CCT compute-comm-transfer parallelism: breaking the "memory vs. communication" deadlock in long-sequence MoE training. In long-context MoE training, expert parallelism (EP) introduces significant All-to-All communication overhead. To hide it, community solutions typically fine-grain-split compute modules, but this fundamentally conflicts with the full-layer recomputation required for long-sequence training. You end up with either fast communication and OOM, or saved memory and slow communication — never both. LoongForge's CCT (Computation-Communication-Transfer) parallelism introduces a memory-offload strategy and unifies scheduling and orchestration of compute, communication, and data transfer for extreme overlap. On A800 clusters, Qwen3-30B-A3B at 32K sequences trains 20% faster with CCT; community alternatives simply OOM under the same conditions and cannot even enable their communication optimizations.
ChunkPipe pipeline parallelism: making ultra-long-sequence training viable on mid-sized clusters. Context windows keep growing, and 1M-level sequence training is becoming real. But when TP, PP, and EP already consume the available cluster budget, there's often no room left for sequence parallelism, and the training task cannot run. LoongForge's ChunkPipe pipeline parallelism turns the memory cost of ultra-long sequences from "linear with length" into "a bounded fixed cost," breaking the memory bottleneck without relying on sequence parallelism.
DSA operator fusion: end-to-end acceleration for DeepSeek V3.2's sparse attention. LoongForge performs deep CUDA operator fusion across the entire attention path, including indexing kernels, sparse attention, MQA absorbed-KV layout, and sequence packing. Compared to non-fused baselines, end-to-end training performance improves by ~5x.

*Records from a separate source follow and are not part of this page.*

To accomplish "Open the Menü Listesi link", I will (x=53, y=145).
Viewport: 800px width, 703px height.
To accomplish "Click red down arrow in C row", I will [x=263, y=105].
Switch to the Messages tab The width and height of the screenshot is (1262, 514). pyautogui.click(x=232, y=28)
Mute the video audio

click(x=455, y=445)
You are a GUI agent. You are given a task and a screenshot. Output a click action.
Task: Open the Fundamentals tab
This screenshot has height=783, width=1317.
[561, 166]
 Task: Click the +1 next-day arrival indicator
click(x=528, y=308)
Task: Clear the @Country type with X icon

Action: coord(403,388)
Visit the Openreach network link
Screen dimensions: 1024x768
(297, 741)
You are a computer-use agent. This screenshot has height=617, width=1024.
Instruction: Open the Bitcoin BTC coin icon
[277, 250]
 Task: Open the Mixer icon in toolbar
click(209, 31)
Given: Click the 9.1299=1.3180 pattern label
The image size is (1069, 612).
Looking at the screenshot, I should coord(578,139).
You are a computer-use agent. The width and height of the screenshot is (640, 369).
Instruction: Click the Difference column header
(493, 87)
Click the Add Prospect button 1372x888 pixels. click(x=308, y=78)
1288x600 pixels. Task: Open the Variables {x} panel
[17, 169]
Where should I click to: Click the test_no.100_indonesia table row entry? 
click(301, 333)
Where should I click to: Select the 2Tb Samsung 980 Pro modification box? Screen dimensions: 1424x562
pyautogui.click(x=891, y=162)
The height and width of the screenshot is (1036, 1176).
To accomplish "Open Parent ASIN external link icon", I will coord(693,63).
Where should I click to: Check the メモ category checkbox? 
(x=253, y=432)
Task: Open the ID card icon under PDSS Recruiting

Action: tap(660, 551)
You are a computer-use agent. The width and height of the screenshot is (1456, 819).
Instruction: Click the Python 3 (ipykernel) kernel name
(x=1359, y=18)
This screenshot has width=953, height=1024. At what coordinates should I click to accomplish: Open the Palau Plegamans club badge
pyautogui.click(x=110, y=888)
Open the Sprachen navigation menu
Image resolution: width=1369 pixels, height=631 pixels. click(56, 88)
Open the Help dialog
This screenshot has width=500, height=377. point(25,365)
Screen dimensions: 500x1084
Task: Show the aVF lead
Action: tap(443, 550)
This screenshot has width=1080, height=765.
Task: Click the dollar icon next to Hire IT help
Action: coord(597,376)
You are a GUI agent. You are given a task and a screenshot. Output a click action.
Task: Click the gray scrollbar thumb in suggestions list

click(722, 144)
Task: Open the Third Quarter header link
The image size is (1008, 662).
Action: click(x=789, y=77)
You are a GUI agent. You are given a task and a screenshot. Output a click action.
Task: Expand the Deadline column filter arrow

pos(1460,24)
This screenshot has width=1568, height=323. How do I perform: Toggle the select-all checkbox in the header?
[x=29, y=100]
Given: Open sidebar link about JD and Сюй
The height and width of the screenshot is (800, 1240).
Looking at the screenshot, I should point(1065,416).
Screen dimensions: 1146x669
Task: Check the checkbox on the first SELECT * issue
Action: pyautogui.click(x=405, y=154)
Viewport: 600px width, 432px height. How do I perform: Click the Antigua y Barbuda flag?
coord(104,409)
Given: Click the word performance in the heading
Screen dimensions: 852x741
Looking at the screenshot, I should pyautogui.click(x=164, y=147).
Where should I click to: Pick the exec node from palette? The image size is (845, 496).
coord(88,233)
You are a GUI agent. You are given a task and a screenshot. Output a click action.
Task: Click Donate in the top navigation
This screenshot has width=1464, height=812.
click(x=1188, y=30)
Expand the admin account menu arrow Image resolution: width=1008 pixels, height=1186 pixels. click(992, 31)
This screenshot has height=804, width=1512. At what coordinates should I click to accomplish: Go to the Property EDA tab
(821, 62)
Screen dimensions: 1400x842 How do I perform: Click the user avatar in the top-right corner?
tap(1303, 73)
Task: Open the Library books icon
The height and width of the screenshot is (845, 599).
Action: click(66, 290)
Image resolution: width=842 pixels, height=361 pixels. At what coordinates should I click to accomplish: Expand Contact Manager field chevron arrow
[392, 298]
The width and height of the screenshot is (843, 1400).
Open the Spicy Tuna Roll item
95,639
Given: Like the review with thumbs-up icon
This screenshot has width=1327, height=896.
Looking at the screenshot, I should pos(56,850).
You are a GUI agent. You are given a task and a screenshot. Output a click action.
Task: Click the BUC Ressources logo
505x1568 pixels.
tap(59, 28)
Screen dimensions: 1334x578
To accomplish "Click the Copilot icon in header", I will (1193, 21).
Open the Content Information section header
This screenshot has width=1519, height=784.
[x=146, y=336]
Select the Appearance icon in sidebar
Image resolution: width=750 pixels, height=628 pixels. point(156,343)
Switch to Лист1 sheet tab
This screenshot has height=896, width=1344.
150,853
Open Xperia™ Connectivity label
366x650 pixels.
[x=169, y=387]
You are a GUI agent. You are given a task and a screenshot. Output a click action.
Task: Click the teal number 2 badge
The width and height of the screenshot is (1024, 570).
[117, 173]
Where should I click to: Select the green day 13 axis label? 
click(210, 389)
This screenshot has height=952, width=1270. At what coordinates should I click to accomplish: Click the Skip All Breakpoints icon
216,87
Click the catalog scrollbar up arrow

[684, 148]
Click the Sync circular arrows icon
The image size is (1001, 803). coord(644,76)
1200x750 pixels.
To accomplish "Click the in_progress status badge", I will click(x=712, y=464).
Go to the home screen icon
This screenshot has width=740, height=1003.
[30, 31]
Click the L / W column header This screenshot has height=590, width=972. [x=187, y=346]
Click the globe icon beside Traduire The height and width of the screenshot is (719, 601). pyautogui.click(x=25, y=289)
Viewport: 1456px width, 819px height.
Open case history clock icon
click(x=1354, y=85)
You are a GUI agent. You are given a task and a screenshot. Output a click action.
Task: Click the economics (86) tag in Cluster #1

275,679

Multimodal-architecture optimizations:

DP load balancing: eliminating hidden compute waste from heterogeneous multimodal data. Multimodal samples mix single images, multi-images, videos, and plain text, with wildly different sequence lengths. Traditional data parallelism distributes samples evenly across GPUs; due to attention's quadratic complexity, however, actual compute per rank can differ drastically. LoongForge builds an automated compute-load balancing mechanism that dynamically rearranges sample allocation before each iteration, significantly narrowing the gap across ranks. This is one of the key enablers behind LoongForge's 90%+ linear scaling efficiency on thousand-card Kunlun clusters.
Heterogeneous parallelism per model component: let ViT and LLM each use their optimal strategy instead of being forced to share one. In a typical VLM, the ViT is ~300M parameters while the LLM backbone can reach hundreds of billions — a hundred-fold difference. LoongForge implements component-level heterogeneous parallelism, letting the vision encoder and language backbone each pick their optimal configuration, and further enables fully decoupled encoder-decoder parallel training, eliminating pipeline imbalance and bubbles introduced by the vision encoder. On Qwen3-VL-30B at 32K sequences, end-to-end throughput improves by up to 50% vs. community solutions.

Mixed-precision training optimizations:

Adaptive FP8: moving mixed precision from "one global config" to "dynamically optimal per scenario." FP8 can significantly boost training throughput, but in MoE small-expert, high-parallelism, short-sequence, and vision-language mixed scenarios, quantization overhead can actually cause regression. LoongForge's Selective FP8 generates dynamic precision strategies from offline benchmarks and automatically chooses FP8 or BF16 per layer/component at init, allowing ViT and LLM to use independent strategies. This keeps FP8's throughput upside while avoiding its downsides; on Qwen3-VL 235B at 16K sequences, Selective FP8 gains another ~10% over full FP8.

4.3 Hardware layer: one codebase, multiple platforms

On the GPU side, LoongForge integrates natively with Megatron via PyTorch/CUDA, preserving the full performance of the native training stack. On the XPU side, a pluggable XPU_Plugin hardware-adaptation layer encapsulates the low-level interface differences between Kunlun and NVIDIA GPUs, enabling zero-intrusion integration with the Megatron engine.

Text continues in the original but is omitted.